2. What skill or accomplishment are you proud of?
I'll take that as singular, and looking for particular pride. Not an easy question. There are a lot of possible answers: my dance (which twenty years ago I wouldn't have expected to be a skill), my writing (good, and improving), even my programming (which I tend to ignore simply because it's so boringly mundane, but I sincerely consider myself a wizard, and can support that belief).
But I think I'll say my teaching. When I put my mind to it (and I'll admit that I sometimes don't), I'm a very good teacher -- I can not only impart the facts, but keep the students interested and get my points across. I can concisely teach students in ways that make them learn. When that goes well, I get a lot of satisfaction out of it...

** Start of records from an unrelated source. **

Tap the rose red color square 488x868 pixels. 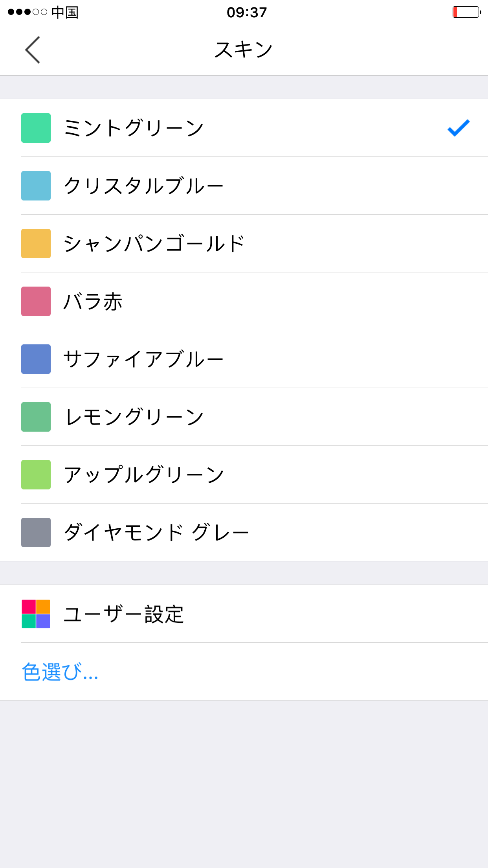click(x=36, y=301)
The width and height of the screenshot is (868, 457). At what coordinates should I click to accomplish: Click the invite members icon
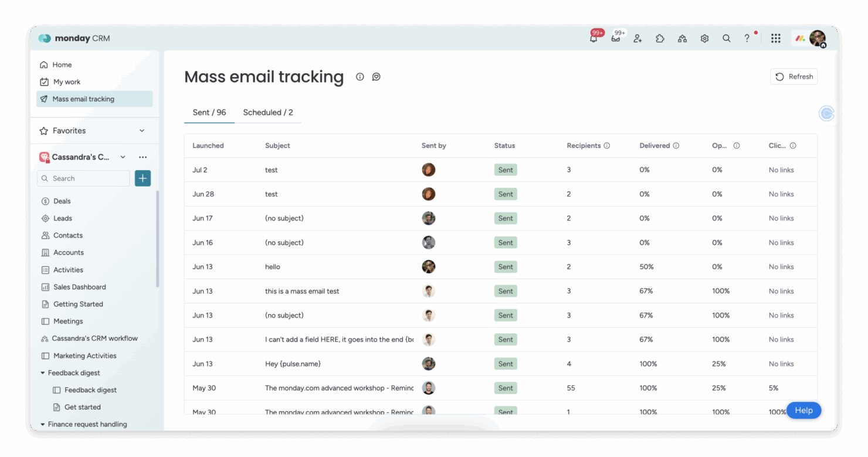(x=638, y=38)
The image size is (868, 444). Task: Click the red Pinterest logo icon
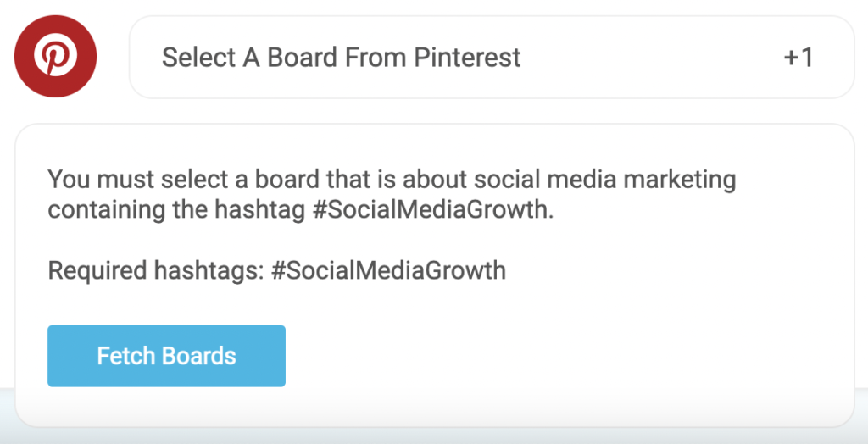pyautogui.click(x=55, y=56)
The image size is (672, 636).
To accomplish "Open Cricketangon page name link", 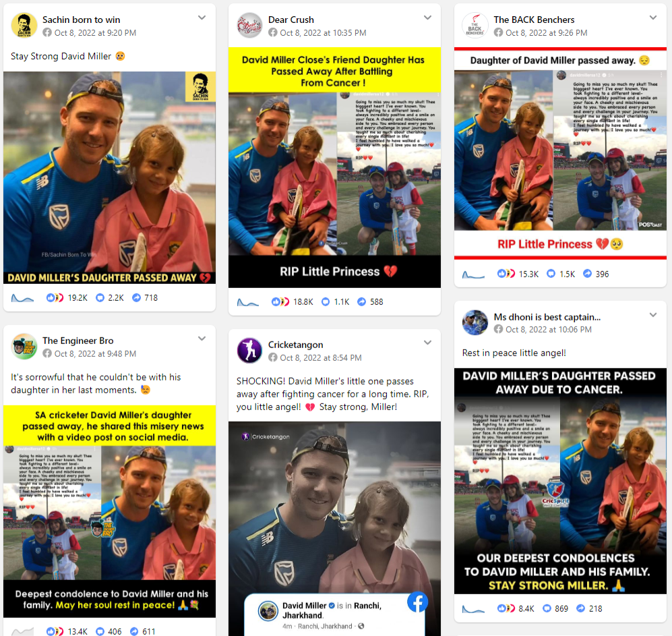I will (296, 345).
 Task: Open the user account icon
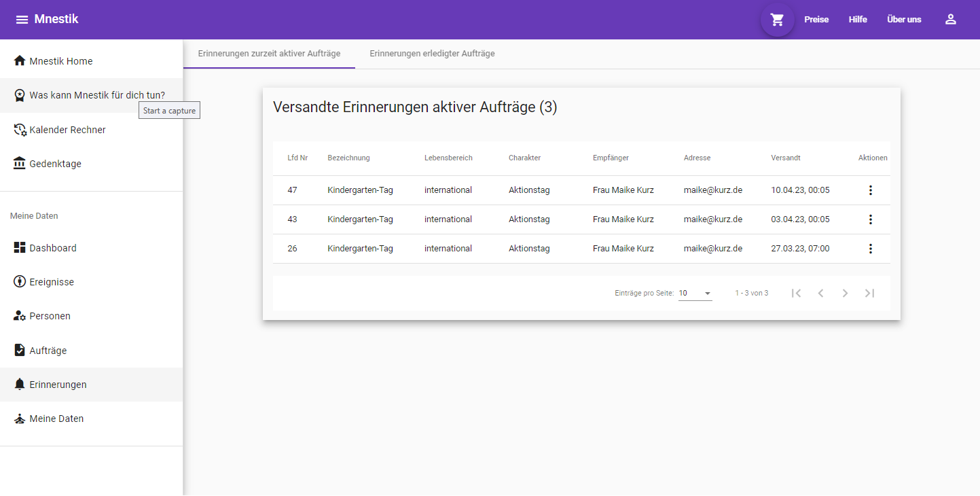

3. What's the appeal of comic books?
Hard to say, actually. (Which is odd, given that I read more comics than anyone I know.)
There are a lot of elements I like about the form. I appreciate the granularity, and the variation in that granularity -- at any given moment, I can choose a story that will distract me for five minutes, or a series of issues that will involve me for a couple of hours. Similarly, I like the fact that my broad tastes let me satisfy any mood, from the most serious and deep reportage of history to the fluffiest brain candy. I'm fascinated by the mythological tone of a good comic universe, and the long but limited story scope that has become commonplace over the years.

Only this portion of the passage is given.